▶ **Record set**
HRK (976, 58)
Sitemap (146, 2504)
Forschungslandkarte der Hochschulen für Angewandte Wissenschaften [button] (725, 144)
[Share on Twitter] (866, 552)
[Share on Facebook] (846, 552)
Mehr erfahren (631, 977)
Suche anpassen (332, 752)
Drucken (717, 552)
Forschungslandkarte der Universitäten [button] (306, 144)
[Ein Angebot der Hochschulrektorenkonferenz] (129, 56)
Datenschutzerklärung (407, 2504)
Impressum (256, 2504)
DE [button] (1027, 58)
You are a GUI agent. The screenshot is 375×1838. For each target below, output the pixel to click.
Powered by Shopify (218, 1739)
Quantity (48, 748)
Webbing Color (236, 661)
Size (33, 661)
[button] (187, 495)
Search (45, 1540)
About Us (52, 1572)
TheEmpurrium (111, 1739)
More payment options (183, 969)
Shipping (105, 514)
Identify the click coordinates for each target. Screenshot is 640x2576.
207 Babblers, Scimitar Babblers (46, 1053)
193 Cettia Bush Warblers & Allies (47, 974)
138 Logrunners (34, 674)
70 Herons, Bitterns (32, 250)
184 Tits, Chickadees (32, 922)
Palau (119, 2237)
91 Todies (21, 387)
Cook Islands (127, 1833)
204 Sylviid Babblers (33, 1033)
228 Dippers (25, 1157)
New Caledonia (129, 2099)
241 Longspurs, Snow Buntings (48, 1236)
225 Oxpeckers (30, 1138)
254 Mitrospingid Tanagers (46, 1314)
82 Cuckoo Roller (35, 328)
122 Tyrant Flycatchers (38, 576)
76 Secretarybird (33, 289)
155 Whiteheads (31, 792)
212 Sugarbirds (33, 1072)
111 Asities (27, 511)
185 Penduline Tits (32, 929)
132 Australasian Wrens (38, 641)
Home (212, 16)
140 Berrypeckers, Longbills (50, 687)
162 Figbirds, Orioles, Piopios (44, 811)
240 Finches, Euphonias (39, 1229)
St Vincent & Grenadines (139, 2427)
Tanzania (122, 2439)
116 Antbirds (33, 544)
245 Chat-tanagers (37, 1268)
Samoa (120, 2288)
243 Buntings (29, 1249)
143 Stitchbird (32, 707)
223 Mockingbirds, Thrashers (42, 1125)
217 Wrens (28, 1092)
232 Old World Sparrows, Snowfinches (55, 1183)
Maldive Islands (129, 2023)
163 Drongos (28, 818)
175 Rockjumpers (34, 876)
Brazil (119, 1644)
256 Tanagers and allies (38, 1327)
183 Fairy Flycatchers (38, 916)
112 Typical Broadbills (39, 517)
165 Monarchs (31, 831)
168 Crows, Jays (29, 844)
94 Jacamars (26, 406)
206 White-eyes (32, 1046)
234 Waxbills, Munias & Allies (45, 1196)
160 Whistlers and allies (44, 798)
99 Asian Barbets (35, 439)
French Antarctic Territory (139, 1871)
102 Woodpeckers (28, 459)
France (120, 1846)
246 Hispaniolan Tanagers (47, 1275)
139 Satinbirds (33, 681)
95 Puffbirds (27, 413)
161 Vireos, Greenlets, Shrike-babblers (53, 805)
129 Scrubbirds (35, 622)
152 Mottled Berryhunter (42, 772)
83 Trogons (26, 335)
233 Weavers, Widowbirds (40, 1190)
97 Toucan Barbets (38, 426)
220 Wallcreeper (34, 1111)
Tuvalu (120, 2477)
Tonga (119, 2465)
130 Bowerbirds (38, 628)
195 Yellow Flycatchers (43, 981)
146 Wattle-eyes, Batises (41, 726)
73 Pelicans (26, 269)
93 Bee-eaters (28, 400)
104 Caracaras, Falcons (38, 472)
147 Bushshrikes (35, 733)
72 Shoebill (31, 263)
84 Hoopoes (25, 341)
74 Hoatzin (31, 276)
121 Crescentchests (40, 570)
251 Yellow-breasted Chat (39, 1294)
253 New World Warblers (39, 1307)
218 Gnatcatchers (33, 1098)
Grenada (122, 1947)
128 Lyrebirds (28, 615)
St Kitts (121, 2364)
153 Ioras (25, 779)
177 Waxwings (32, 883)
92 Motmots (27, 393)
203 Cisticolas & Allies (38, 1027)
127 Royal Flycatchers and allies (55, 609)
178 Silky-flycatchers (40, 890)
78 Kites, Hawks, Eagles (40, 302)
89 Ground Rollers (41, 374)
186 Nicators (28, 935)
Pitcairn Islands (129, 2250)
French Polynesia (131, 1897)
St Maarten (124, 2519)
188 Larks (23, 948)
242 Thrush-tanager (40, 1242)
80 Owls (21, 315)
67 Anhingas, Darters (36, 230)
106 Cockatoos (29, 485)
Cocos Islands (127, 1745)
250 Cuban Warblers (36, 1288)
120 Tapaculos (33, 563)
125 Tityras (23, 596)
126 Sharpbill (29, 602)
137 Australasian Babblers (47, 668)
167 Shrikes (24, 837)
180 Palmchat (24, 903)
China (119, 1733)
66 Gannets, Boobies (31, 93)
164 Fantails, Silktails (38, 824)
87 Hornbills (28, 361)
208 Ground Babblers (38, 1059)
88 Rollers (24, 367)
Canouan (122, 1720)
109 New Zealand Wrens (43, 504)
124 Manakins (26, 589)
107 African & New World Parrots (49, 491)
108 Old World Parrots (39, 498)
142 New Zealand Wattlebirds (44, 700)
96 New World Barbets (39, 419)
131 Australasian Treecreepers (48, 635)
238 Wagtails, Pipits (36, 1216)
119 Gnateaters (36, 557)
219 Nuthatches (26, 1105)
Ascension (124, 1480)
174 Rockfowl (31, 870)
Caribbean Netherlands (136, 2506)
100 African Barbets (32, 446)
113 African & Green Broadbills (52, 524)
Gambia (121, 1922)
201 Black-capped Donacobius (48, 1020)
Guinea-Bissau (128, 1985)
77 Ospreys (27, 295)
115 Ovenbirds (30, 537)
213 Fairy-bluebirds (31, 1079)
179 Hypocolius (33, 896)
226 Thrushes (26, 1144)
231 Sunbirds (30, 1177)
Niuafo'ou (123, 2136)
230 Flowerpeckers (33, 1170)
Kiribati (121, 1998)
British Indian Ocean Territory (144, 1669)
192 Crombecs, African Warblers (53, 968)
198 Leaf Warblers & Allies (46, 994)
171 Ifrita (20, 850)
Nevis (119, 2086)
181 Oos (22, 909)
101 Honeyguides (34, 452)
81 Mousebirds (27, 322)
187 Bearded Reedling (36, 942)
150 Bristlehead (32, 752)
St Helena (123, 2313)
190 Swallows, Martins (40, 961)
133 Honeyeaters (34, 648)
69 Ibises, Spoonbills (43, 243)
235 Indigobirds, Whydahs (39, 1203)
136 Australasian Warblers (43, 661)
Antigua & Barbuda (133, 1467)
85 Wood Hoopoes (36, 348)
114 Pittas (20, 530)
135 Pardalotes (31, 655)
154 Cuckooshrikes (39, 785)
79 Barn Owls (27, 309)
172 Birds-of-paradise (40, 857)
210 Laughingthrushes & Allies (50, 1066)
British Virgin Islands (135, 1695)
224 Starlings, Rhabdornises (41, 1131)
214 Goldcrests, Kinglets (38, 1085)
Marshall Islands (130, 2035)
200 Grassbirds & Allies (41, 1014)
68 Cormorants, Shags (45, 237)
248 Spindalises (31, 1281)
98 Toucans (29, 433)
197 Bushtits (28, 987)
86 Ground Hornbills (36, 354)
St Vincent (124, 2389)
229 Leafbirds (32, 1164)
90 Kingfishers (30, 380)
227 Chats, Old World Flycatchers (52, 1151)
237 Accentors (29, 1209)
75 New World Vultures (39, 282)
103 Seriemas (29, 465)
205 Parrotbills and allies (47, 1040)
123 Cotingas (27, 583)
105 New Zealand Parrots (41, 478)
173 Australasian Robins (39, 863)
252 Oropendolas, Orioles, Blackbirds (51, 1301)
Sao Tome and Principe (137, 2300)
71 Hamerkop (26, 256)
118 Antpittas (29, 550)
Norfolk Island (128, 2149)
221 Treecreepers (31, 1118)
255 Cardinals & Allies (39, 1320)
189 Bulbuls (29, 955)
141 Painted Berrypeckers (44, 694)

▶ **Required action**
Going down the listing above, begin printing at the line with "76 Secretarybird (33, 289)" and finish with the line with "246 Hispaniolan Tanagers (47, 1275)", exactly as they appear.

▶ **Completed task**
76 Secretarybird (33, 289)
155 Whiteheads (31, 792)
212 Sugarbirds (33, 1072)
111 Asities (27, 511)
185 Penduline Tits (32, 929)
132 Australasian Wrens (38, 641)
Home (212, 16)
140 Berrypeckers, Longbills (50, 687)
162 Figbirds, Orioles, Piopios (44, 811)
240 Finches, Euphonias (39, 1229)
St Vincent & Grenadines (139, 2427)
Tanzania (122, 2439)
116 Antbirds (33, 544)
245 Chat-tanagers (37, 1268)
Samoa (120, 2288)
243 Buntings (29, 1249)
143 Stitchbird (32, 707)
223 Mockingbirds, Thrashers (42, 1125)
217 Wrens (28, 1092)
232 Old World Sparrows, Snowfinches (55, 1183)
Maldive Islands (129, 2023)
163 Drongos (28, 818)
175 Rockjumpers (34, 876)
Brazil (119, 1644)
256 Tanagers and allies (38, 1327)
183 Fairy Flycatchers (38, 916)
112 Typical Broadbills (39, 517)
165 Monarchs (31, 831)
168 Crows, Jays (29, 844)
94 Jacamars (26, 406)
206 White-eyes (32, 1046)
234 Waxbills, Munias & Allies (45, 1196)
160 Whistlers and allies (44, 798)
99 Asian Barbets (35, 439)
French Antarctic Territory (139, 1871)
102 Woodpeckers (28, 459)
France (120, 1846)
246 Hispaniolan Tanagers (47, 1275)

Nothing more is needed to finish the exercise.